Jeanne d'Arc et l'Allemagne
IV
« Dii estis ».
Ame joyeuse, adolescente, magnifique ! La surprise et l’épouvante anglaises furent indicibles. On avait jugé la France caduque, sinon tout à fait défunte, et voici qu’elle apparaissait, éblouissante de jeunesse.
Aucune nation n’avait été vue ainsi dans aucun temps. L’Angleterre elle-même qui prétendait la dominer, ne se souvenait pas d’avoir été jeune, étant une bâtarde issue de très vieux peuples dont elle avait porté, en naissant, la décrépitude.
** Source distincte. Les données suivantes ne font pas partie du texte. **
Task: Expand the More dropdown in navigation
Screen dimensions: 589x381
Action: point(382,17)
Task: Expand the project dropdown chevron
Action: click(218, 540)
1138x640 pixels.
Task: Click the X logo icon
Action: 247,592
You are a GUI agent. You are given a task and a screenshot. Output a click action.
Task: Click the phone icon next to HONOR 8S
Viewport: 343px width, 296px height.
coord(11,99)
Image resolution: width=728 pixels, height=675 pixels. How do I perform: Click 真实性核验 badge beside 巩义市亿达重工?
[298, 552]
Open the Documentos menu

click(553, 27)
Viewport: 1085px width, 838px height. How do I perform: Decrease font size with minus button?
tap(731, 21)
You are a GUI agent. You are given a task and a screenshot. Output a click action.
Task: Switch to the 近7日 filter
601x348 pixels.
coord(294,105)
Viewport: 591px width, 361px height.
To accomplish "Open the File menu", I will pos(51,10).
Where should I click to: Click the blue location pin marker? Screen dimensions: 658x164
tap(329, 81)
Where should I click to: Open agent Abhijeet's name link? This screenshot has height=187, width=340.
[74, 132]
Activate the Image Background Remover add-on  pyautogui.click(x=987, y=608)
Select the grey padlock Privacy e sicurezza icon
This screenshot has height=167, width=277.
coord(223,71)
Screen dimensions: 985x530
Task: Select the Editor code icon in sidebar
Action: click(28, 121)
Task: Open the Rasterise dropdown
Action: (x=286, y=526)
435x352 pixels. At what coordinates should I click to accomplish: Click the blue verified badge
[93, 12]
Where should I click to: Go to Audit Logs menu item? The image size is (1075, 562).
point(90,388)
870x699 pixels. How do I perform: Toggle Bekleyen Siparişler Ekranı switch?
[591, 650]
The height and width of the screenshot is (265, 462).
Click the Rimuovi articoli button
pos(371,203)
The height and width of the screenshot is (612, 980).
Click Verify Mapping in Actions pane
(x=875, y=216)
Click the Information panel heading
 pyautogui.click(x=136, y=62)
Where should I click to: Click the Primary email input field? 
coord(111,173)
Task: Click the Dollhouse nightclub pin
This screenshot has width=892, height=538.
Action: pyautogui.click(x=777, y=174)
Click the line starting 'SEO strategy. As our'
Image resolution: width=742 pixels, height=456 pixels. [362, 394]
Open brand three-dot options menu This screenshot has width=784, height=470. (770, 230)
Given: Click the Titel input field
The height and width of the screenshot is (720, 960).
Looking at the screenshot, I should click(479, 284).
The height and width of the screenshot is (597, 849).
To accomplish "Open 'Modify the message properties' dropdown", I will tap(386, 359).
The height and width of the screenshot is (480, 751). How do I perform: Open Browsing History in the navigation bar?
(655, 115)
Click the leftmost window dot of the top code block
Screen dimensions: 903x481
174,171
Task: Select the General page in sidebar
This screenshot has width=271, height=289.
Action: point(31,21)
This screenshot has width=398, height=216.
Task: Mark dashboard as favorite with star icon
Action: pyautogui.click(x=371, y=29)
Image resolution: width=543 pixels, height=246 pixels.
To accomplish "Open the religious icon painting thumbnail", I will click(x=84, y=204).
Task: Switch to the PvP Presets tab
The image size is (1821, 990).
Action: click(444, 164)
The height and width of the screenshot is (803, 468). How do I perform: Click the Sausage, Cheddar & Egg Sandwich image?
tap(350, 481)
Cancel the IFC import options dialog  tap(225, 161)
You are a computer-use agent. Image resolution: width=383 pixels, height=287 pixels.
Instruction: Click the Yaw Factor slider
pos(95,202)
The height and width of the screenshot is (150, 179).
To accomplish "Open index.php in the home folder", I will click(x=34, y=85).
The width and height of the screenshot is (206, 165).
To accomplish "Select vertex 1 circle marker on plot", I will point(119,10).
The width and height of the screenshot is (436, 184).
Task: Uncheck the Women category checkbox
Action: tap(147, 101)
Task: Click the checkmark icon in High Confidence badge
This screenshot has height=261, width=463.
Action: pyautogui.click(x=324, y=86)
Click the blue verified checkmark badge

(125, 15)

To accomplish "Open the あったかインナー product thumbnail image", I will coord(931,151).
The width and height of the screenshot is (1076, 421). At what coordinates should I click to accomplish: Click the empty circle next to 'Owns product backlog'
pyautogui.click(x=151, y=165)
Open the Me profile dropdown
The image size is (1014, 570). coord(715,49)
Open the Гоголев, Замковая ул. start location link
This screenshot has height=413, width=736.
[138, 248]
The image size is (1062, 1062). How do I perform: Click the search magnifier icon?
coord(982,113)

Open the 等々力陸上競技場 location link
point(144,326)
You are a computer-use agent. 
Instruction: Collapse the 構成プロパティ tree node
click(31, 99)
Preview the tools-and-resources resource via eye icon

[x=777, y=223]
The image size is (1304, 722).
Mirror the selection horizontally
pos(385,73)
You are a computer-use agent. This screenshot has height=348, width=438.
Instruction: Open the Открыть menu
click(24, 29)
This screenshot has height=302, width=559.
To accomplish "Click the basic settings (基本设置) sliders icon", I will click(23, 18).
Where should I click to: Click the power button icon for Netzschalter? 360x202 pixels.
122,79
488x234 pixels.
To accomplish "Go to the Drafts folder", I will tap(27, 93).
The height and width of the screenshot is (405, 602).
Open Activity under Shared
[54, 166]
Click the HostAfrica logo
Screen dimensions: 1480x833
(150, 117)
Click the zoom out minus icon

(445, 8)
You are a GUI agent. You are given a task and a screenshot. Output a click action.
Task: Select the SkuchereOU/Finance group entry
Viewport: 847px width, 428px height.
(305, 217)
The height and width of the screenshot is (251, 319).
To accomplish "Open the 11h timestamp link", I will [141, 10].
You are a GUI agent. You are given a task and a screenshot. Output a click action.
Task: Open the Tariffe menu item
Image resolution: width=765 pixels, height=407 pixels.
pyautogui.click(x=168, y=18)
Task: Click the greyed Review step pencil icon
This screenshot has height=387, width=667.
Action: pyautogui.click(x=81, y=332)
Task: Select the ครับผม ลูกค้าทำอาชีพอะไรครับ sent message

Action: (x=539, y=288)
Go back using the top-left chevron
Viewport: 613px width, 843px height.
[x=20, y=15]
Mais celle-ci ne semblait presque pas de ce monde et on pouvait la croire « sans père ni mère, sans généalogie, sans commencement ni fin de ses jours », comme le mystérieux roi de Salem que saint Paul « assimilait au Fils de Dieu ».
Apparition vraiment surnaturelle que cette bergère de Domremy qui incarnait la France et qui ne devait pas vieillir ! « Il n’est pas possible », disaient les Anglais, « que cette fille appartienne à l’humanité ! C’est une créature du Diable ! c’est une sorcière ! » Et ils s’obstinèrent dans cette pensée, refusant de croire qu’on pût être si jeune et si invincible.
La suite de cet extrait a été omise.